What Ted Lasso teaches us about caring for our employees at work

I’ve been watching Ted Lasso—and holy cow is there some awesome leadership wisdom in this show.

Today I want to talk about a scene that really shows the limits of measuring your employees’ success on metrics alone.

If you’ve never seen Ted Lesso let me quickly set the scene.

The character Ted Lasso is an eccentric manager of a premier football (soccer) team.

Part of Ted’s job as the manager is to track the health of his athletes.

No doubt he times their runs, weighs them, and measures increases in their strength.

Surely, Ted has a whole sub-team of staff who carefully film and analyze every game the team plays.

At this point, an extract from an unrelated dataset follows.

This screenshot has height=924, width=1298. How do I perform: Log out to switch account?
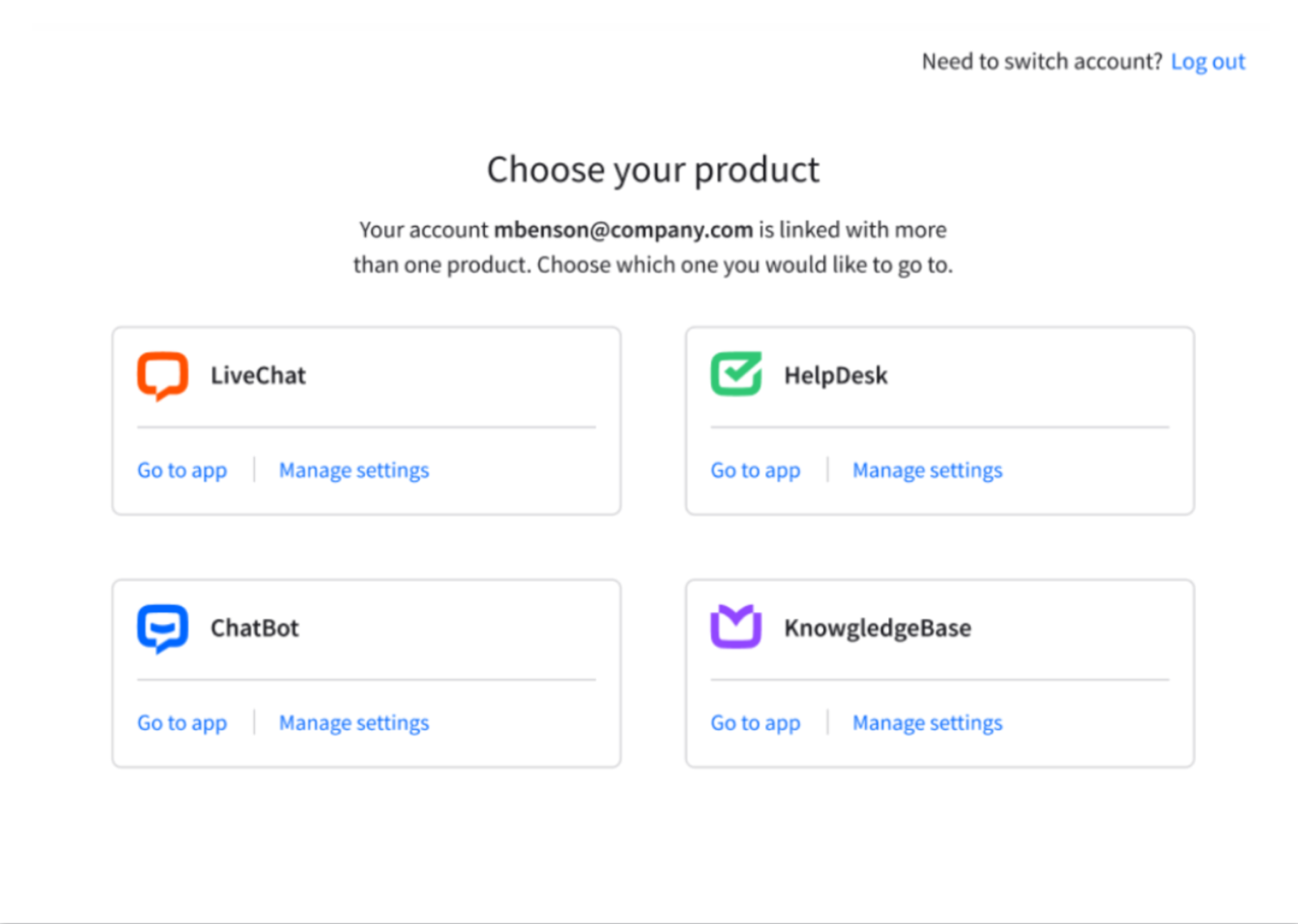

But one day, one of their star players has a leg injury that keeps him from playing.

Suddenly, it doesn’t matter how fast he can run or how much he can lift.

All that matters is finding a way to help him heal as effectively as possible.

In other words, Ted Lasso’s standard metrics can’t account for outlying issues like injuries.

The metrics we use for measuring our success don’t matter when we’re broken.

In the face of dramatic change, the metrics have to change.

“How much did you lift today?” becomes “How’s your leg doing today?”

In order to get his star player back on the team, Ted Lasso had to throw out all of the careful metrics and data and shift to supporting and measuring his player’s recovery.

What does this mean at your job?

I can nearly guarantee you someone on your team is walking around with a broken leg—if not literally than metaphorically. Times are tough right now.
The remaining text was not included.